Is ‘Market Research’ a Brexit-proof industry? - Business Leader News

Is ‘Market Research’ a Brexit-proof industry?

Is Market Research Brexit-proof?

The turnover for the UK research and data analytics industry in 2016, exceeded that of the UK publishing industry (£4.4bn) as well as the games market (£4.33bn), toy sales (£3.3bn), and the music industry (£4.1bn).

To put its contribution to the UK economy in context with other industries, market research fares well and provides a significant boost to the UK economy.

The Global Market Research report also found that turnover amount in research spend in the UK, the second largest market in the world, dwarfs that of economic powerhouses Germany, France and Japan.
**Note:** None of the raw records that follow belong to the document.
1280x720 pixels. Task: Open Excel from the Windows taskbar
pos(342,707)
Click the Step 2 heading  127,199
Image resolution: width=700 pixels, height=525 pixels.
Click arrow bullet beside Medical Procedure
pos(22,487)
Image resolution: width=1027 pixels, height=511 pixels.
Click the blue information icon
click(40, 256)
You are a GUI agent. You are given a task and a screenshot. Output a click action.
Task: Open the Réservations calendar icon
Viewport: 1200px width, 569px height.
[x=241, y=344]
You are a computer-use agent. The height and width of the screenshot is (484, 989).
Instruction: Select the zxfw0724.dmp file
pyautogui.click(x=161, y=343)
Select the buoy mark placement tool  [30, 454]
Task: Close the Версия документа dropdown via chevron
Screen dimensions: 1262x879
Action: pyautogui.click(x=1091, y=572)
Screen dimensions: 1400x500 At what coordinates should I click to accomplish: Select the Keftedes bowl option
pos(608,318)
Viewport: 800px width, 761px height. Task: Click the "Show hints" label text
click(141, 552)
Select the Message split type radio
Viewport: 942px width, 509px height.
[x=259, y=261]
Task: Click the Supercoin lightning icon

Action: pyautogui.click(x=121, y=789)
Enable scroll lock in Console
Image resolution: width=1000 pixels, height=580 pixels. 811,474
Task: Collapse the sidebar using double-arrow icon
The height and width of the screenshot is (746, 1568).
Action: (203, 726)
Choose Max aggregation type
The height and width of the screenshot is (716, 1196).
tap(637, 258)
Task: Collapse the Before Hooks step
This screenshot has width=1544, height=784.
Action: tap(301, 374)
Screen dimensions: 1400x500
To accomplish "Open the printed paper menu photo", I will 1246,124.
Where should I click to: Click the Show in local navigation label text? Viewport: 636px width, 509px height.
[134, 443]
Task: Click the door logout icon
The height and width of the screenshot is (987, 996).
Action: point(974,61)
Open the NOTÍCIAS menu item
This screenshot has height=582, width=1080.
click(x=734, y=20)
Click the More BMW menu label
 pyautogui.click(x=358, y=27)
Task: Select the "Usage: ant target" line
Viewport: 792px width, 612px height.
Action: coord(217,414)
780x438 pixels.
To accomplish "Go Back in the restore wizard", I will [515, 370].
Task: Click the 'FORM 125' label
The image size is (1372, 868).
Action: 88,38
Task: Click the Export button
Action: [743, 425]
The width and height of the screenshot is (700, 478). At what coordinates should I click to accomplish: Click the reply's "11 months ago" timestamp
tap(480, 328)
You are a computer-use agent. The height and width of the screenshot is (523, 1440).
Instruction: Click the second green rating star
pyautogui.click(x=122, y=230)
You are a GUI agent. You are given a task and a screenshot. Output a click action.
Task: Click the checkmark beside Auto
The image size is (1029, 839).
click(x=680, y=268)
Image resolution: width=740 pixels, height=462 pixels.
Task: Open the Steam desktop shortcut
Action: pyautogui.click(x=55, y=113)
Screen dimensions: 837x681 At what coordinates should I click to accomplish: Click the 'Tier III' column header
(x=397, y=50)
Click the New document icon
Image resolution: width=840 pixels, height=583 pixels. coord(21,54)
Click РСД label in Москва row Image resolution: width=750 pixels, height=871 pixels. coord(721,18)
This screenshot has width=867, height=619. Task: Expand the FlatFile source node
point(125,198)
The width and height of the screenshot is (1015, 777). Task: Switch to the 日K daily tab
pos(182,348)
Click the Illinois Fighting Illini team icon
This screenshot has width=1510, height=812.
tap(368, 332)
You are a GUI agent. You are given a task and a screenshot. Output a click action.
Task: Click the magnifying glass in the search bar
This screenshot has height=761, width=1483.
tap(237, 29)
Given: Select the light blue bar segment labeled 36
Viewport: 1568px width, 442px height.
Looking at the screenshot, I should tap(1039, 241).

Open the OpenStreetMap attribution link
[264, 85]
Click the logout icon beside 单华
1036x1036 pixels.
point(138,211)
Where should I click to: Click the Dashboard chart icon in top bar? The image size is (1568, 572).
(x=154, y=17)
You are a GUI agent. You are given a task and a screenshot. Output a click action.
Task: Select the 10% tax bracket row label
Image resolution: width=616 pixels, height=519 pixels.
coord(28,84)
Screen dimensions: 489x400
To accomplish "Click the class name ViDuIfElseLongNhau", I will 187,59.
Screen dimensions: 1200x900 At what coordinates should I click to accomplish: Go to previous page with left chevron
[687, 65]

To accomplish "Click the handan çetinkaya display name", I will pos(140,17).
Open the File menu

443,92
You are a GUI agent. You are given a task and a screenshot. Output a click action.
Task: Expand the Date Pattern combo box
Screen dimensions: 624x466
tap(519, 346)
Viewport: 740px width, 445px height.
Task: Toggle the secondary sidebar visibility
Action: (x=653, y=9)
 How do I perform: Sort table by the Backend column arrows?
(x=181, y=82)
Bringing in almost as much each year than those three markets combined.

According to the latest Global Market Research Report from ESOMAR, the international organisation for the research and insights community, prepared in association with BDO accountants, the overall market research industry continued to grow last year.

The global turnover of the research and data analytics market was £52.91 billion in 2016, an increase of 3.7% (before taking inflation into account), on the previous year’s turnover, the biggest growth in the global industry since 2010.

How did market research fare in different regions?

For Europe, the net growth was 1.6% and just under 1% in the US.

The five largest markets were; USA (£14.65bn turnover and 44% global market share), UK (£4.91bn turnover and 15% global market share), Germany (£2.05bn turnover and 6% global market share), France (£1.72bn and 5% global market share) and Japan (£1.4bn and 4% global market share).

In 2016, 36% of the United Kingdom’s research industry’s turnover was earned from international projects, only a very slight drop from 2015, indicating the news of Brexit did little to dampen the number international research projects being run out of the UK.

Spending by client segment

In the UK, the largest client segment of research overall spending last year continued to be Consumer Non-Durables at 30% of the total research spending.

This is followed by Government and Non-profit research at 14% and Media & Entertainment and Telecoms at 10% each.

Looking at the future

Two of the fastest growing areas have been social media monitoring and online analytics, with spending among social media networks up by 5%, and spending on online analytics up by 8%.

In the future there will be even more of a need for instant streaming snippets of observations and of insights for business decision-making.

Two-thirds of the countries contributing to this year’s report said that they believe that growth will continue even in the face of Brexit.

However, the increasing role that legislation is now playing such as the European GDPR and the Do Not Call Lists in the US and UK, will have an impact on how research is conducted in the future.